Your goal: Write out the lines of the entries below as a numbered list, skipping any blank lines. Leave the pictures out of your answer.
>>>
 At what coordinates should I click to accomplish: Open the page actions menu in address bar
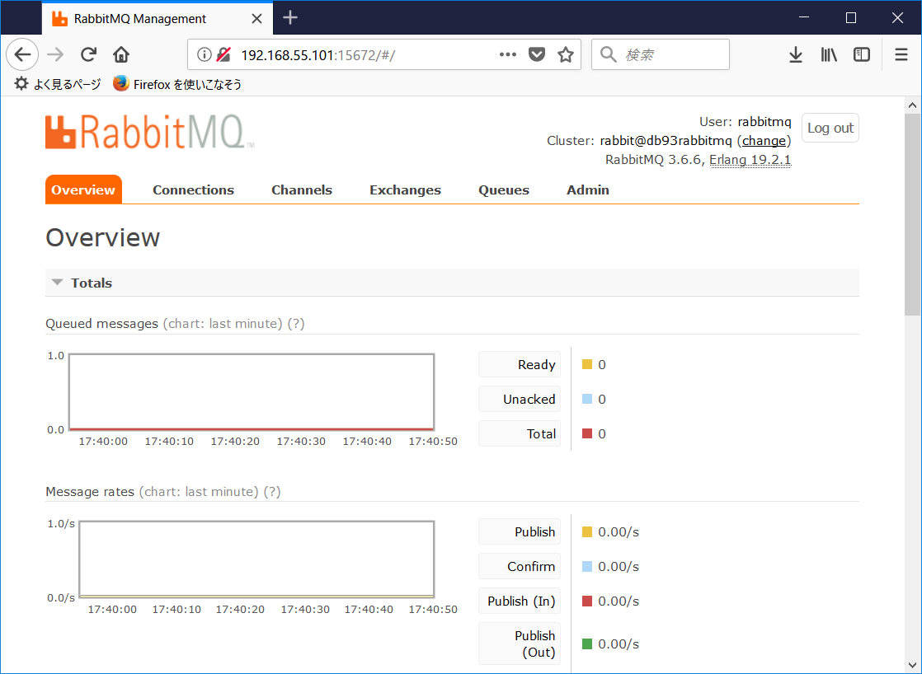[x=506, y=54]
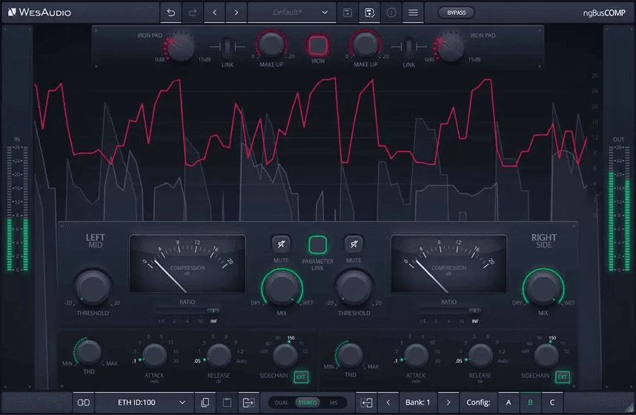Toggle the green Parameter Link button
This screenshot has width=636, height=415.
click(317, 245)
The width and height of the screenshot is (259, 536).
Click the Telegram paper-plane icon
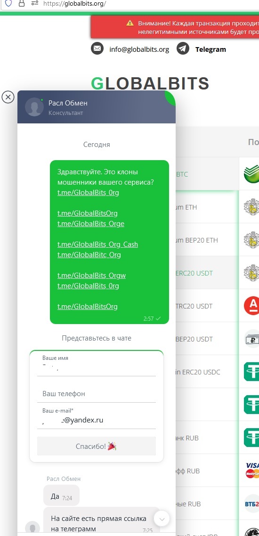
<<<
Final result:
1.  At what coordinates should I click to accomplish: Open the page actions menu in address bar
2. [x=506, y=54]
3. Toggle the green Parameter Link button
4. This screenshot has width=636, height=415.
5. click(317, 245)
6. The width and height of the screenshot is (259, 536).
7. Click the Telegram paper-plane icon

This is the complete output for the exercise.